No sé cuál era la palabra que leí hace tantos años en aquel cartel (creo recordar que tenía varias aes), pero la repentina sensación de entender lo que antes sólo podía contemplar es aún tan intensa como debió serlo entonces. Fue como si adquiriera un sentido nuevo, de modo que ciertas cosas ya no eran sólo lo que mis ojos veían, mis oídos oían, mi lengua saboreaba, mi nariz olía y mis dedos tocaban, sino que eran, también lo que todo mi cuerpo descifraba, traducía, expresaba, leía.

Los lectores de libros, una especie a la que sin saberlo, me estaba incorporando (siempre sentimos que estamos solos ante cada descubrimiento, y cada experiencia, desde que nacemos hasta que morimos, nos parece espantosamente única), amplían o concentran una función que nos es común a todos. Leer letras en una página no es más que una de sus muchas formas. El astrónomo que lee un mapa de estrellas que ya no existen; el arquitecto japonés que lee el terreno donde se va a construir una casa para protegerla de las fuerzas malignas; el zoólogo que lee las huellas de los animales en el bosque; la jugadora de cartas que lee los gestos de su compañero antes de lanzar sobre la mesa el naipe ganador; el bailarín que lee las anotaciones del coreógrafo y el público que lee los movimientos del bailarín sobre el escenario; el tejedor que lee el intrincado diseño de una alfombra que está confeccionando; el organista que lee al mismo tiempo diferentes líneas de música orquestada; el padre que lee la cara de su bebé buscando señales de alegría, miedo o asombro; el adivino chino que lee las antiguas marcas en el caparazón de una tortuga; el amante que de noche lee a ciegas el cuerpo de su amada; el psiquiatra que ayuda a los pacientes a leer sus propios sueños desconcertantes; el pescador hawaiano que lee las corrientes marinas hundiendo una mano en el agua; el granjero que lee el clima en el cielo; todos ellos compartes con los lectores de libros la habilidad de descifrar y traducir signos. Algunos de esos actos de lectura están matizados por el conocimiento de que otros seres humanos crearon la cosa leída con ese propósito específico –la notación musical o las señales de tránsito, por ejemplo-, o que lo hicieron los dioses, en el caparazón de la tortuga, en el cielo nocturno. Otros están relacionados con el azar.

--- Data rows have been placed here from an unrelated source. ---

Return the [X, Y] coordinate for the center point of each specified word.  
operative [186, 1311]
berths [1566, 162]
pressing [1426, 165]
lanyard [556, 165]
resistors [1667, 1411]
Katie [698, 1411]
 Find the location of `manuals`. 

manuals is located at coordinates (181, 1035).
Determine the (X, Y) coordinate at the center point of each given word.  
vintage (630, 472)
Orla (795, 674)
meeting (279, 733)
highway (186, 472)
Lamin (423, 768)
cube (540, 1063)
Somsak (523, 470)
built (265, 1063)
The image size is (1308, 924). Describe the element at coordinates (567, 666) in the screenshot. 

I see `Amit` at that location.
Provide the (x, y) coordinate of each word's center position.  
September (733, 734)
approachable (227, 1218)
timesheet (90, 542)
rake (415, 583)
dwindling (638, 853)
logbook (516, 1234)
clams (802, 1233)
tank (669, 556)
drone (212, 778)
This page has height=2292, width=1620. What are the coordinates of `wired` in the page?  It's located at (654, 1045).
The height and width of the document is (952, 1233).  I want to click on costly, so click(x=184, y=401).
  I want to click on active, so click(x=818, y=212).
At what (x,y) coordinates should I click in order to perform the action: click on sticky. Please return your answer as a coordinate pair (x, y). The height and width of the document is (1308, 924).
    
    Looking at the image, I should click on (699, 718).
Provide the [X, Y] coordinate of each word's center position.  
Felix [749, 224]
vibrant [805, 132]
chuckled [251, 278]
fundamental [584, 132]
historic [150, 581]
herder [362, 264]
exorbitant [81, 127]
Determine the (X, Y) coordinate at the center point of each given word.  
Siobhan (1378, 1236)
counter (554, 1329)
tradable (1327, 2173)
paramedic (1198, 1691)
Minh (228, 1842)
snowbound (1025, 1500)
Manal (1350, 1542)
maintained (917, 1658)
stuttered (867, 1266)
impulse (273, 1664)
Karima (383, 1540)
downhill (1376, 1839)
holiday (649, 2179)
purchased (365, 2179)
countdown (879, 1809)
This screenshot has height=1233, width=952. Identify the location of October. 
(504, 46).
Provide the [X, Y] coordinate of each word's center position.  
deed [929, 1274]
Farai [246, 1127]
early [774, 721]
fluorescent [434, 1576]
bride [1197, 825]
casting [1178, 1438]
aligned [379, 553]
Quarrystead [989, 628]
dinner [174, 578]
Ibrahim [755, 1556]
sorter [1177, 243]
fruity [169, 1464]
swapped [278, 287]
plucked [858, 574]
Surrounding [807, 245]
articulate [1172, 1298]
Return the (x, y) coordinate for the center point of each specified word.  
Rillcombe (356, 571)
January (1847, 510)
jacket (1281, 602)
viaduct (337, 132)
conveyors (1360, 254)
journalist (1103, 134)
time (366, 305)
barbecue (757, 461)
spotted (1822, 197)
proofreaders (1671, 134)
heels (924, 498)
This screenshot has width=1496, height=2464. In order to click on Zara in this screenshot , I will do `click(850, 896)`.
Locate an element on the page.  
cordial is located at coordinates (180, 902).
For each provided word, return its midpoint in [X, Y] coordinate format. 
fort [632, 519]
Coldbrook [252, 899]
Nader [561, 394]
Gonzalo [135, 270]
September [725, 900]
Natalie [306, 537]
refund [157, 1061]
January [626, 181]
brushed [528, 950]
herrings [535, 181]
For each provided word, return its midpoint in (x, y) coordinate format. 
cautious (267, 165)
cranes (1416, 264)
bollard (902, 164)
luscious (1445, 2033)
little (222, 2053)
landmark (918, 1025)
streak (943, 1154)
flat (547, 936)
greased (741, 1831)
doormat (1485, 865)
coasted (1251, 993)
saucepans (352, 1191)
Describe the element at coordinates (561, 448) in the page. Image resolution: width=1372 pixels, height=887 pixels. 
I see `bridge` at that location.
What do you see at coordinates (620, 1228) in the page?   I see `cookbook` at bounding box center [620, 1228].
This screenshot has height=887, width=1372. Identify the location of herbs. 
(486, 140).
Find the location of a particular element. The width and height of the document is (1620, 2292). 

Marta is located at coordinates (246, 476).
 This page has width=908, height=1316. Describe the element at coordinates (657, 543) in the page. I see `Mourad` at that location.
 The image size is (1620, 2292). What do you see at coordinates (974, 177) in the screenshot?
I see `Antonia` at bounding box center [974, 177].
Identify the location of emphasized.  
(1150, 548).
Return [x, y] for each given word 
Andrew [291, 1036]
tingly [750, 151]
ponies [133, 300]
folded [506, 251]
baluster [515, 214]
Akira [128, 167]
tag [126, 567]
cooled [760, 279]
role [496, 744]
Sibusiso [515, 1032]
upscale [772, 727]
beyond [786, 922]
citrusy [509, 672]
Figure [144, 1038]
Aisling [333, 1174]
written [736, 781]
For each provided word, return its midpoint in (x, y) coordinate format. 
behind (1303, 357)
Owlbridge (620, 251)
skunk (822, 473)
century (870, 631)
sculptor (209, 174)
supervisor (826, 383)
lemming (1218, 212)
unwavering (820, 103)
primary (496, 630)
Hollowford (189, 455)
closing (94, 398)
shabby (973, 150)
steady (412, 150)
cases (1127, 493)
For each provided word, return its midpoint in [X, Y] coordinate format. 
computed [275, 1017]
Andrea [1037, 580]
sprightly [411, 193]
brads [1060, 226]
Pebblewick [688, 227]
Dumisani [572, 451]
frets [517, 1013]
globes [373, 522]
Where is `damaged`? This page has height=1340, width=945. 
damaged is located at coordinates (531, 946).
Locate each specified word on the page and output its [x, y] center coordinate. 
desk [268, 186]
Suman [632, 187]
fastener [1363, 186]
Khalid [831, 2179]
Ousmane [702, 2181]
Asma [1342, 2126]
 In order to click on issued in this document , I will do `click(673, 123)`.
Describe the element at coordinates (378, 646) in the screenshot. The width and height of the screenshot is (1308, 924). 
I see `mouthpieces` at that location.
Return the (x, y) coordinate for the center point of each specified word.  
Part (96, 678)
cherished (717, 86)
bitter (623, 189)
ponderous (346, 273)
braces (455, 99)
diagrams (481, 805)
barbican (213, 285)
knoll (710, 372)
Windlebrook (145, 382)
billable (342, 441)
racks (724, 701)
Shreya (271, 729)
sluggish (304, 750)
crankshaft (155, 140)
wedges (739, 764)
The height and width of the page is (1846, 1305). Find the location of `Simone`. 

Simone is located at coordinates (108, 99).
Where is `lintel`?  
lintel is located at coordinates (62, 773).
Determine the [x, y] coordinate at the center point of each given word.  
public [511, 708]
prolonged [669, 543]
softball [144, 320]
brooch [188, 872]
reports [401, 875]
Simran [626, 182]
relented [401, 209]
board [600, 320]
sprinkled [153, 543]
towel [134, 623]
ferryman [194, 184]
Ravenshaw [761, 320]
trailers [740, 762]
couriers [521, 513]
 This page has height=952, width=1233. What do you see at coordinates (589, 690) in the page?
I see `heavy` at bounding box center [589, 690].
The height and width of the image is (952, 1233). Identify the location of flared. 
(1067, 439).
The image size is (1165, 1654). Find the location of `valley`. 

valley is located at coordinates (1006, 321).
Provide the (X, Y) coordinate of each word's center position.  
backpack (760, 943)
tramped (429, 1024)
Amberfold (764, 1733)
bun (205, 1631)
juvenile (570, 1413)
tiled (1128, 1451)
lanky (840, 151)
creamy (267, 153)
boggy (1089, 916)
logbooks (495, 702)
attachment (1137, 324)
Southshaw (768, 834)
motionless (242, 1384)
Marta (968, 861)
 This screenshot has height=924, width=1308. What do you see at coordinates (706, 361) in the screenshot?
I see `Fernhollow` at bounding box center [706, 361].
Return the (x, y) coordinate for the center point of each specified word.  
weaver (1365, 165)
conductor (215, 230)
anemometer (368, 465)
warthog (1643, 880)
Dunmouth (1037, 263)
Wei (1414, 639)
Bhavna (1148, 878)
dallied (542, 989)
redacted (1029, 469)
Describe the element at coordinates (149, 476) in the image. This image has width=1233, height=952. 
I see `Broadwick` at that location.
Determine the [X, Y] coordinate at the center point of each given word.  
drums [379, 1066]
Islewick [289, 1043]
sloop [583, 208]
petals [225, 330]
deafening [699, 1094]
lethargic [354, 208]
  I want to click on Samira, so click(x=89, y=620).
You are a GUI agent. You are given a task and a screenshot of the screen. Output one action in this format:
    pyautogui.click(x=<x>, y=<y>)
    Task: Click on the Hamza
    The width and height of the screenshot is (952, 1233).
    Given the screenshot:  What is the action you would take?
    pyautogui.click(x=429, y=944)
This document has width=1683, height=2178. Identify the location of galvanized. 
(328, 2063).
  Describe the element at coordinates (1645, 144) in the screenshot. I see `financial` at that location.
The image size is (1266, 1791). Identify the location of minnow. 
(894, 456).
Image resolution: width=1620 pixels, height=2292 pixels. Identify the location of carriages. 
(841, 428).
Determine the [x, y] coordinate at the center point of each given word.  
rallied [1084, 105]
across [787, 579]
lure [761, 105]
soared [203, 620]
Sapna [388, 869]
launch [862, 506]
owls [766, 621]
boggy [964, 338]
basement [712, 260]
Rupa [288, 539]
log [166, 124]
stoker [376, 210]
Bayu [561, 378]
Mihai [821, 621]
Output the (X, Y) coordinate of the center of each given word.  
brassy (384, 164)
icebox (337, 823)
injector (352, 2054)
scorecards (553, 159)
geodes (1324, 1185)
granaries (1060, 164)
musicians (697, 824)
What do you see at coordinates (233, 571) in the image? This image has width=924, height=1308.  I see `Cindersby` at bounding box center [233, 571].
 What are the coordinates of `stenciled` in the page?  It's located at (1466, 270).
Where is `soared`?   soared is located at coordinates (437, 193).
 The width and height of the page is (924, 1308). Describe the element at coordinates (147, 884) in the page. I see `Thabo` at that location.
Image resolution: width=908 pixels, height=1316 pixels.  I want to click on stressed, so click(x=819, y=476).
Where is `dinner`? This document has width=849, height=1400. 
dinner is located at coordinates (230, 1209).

Y, sin embargo, en todos los casos, es el lector quien interpreta el significado; es el lector quien atribuye (o reconoce) en un objeto, un lugar o un acontecimiento cierta posible legibilidad; es el lector quien debe adjudicar sentido a un sistema de signos para luego descifrarlo. Todos nos leemos a nosotros mismos y el mundo que nos rodea para poder vislumbrar qué somos y dónde estamos. No podemos hacer otra cosa que leer. Leer, casi tanto como respirar, es nuestra función primordial.